Dr. Steven Glaser has worked on many aspects of rock mechanics and rock physics, most often by applying principles from geophysics. His work in this field has been published in Nature, Journal of Geophysical Research and other significant journals.
Glaser currently operates the largest ecological wireless network in the world, monitoring forest hydrology of snow melt and water balance in the Sierra Nevada.
Glaser’s wireless sensor networks research covers a wide range of applications - from the first use of the Berkeley Mote to monitor the seismic safety of wood-frame houses to measuring the seismic response of the Masada Mountain in Israel to measuring environmental hazards at Chinese historical sites such as Dunhuang.
Steven D. Glaser is a professor in the Department of Civil and Environmental Engineering, University of California, Berkeley, distinguished affiliate professor at the Technical University of Munich, and a research scientist at the Lawrence Berkeley National Laboratory.

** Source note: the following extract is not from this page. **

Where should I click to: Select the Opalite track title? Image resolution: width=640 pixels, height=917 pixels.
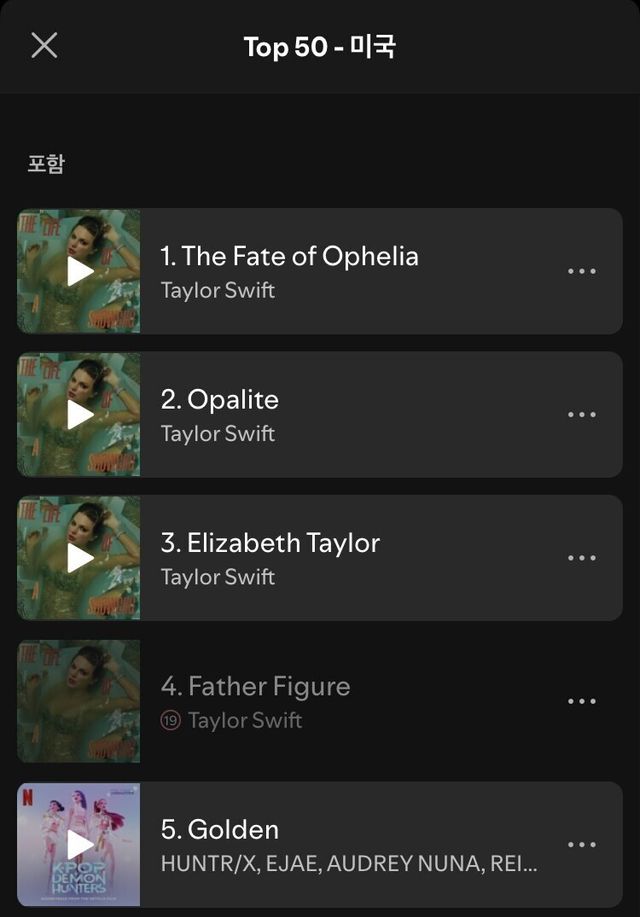(220, 400)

Glaser’s engineering training was at The University of Texas at Austin. He also has a B.A. in philosophy from Clark University, 1975. He completed the apprentice program of Local 77 of the International Union of Operating Engineers, following which Glaser worked eight years as a driller, including one year in Iraq.
Glaser was awarded the Basic Research Award, 1993, by the US National Committee for Rock Mechanics, and a Fulbright Fellowship in 2003.